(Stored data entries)

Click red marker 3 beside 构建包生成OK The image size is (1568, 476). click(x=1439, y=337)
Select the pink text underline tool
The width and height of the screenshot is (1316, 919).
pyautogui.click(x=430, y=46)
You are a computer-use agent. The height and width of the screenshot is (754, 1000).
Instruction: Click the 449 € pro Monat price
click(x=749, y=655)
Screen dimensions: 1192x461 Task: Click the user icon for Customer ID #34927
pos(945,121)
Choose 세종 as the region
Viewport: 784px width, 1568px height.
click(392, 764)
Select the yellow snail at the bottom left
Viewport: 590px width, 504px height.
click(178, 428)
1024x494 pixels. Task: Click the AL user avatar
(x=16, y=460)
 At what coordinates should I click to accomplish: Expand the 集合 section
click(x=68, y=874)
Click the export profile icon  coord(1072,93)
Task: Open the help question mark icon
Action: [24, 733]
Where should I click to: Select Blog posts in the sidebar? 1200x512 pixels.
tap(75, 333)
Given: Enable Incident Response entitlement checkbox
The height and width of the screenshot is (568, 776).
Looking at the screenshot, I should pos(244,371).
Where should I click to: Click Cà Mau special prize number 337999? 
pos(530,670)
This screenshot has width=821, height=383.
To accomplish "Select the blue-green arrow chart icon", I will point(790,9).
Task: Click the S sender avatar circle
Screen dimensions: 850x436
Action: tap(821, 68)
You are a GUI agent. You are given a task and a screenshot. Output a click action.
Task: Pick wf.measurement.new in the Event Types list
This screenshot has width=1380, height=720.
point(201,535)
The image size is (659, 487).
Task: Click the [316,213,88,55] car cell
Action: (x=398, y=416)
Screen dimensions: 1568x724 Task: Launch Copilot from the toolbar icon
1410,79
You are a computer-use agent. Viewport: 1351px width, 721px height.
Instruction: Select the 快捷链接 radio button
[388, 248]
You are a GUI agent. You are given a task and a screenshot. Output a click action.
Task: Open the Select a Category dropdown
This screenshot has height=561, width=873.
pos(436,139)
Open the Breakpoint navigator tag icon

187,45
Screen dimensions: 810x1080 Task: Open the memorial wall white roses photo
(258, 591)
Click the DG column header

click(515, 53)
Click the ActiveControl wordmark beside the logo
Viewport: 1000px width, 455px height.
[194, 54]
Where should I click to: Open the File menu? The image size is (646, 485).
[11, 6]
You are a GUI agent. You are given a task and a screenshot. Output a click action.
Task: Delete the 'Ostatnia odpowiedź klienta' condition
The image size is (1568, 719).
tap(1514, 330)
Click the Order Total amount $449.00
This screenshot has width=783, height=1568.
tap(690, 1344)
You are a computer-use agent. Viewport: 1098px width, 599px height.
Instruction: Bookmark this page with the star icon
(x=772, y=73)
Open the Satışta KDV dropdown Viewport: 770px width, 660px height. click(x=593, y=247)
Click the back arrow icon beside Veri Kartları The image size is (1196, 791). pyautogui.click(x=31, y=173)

▸ PROBLEM DESCRIPTION
All entries above are to be transcribed verbatim.

▸ ANSWER TO THIS TASK
Click red marker 3 beside 构建包生成OK The image size is (1568, 476). click(x=1439, y=337)
Select the pink text underline tool
The width and height of the screenshot is (1316, 919).
pyautogui.click(x=430, y=46)
You are a computer-use agent. The height and width of the screenshot is (754, 1000).
Instruction: Click the 449 € pro Monat price
click(x=749, y=655)
Screen dimensions: 1192x461 Task: Click the user icon for Customer ID #34927
pos(945,121)
Choose 세종 as the region
Viewport: 784px width, 1568px height.
click(392, 764)
Select the yellow snail at the bottom left
Viewport: 590px width, 504px height.
click(178, 428)
1024x494 pixels. Task: Click the AL user avatar
(x=16, y=460)
 At what coordinates should I click to accomplish: Expand the 集合 section
click(x=68, y=874)
Click the export profile icon  coord(1072,93)
Task: Open the help question mark icon
Action: [24, 733]
Where should I click to: Select Blog posts in the sidebar? 1200x512 pixels.
tap(75, 333)
Given: Enable Incident Response entitlement checkbox
The height and width of the screenshot is (568, 776).
Looking at the screenshot, I should pos(244,371).
Where should I click to: Click Cà Mau special prize number 337999? 
pos(530,670)
This screenshot has width=821, height=383.
To accomplish "Select the blue-green arrow chart icon", I will point(790,9).
Task: Click the S sender avatar circle
Screen dimensions: 850x436
Action: tap(821, 68)
You are a GUI agent. You are given a task and a screenshot. Output a click action.
Task: Pick wf.measurement.new in the Event Types list
This screenshot has width=1380, height=720.
point(201,535)
The image size is (659, 487).
Task: Click the [316,213,88,55] car cell
Action: (x=398, y=416)
Screen dimensions: 1568x724 Task: Launch Copilot from the toolbar icon
1410,79
You are a computer-use agent. Viewport: 1351px width, 721px height.
Instruction: Select the 快捷链接 radio button
[388, 248]
You are a GUI agent. You are given a task and a screenshot. Output a click action.
Task: Open the Select a Category dropdown
This screenshot has height=561, width=873.
pos(436,139)
Open the Breakpoint navigator tag icon

187,45
Screen dimensions: 810x1080 Task: Open the memorial wall white roses photo
(258, 591)
Click the DG column header

click(515, 53)
Click the ActiveControl wordmark beside the logo
Viewport: 1000px width, 455px height.
[194, 54]
Where should I click to: Open the File menu? The image size is (646, 485).
[11, 6]
You are a GUI agent. You are given a task and a screenshot. Output a click action.
Task: Delete the 'Ostatnia odpowiedź klienta' condition
The image size is (1568, 719).
tap(1514, 330)
Click the Order Total amount $449.00
This screenshot has width=783, height=1568.
tap(690, 1344)
You are a computer-use agent. Viewport: 1098px width, 599px height.
Instruction: Bookmark this page with the star icon
(x=772, y=73)
Open the Satışta KDV dropdown Viewport: 770px width, 660px height. click(x=593, y=247)
Click the back arrow icon beside Veri Kartları The image size is (1196, 791). pyautogui.click(x=31, y=173)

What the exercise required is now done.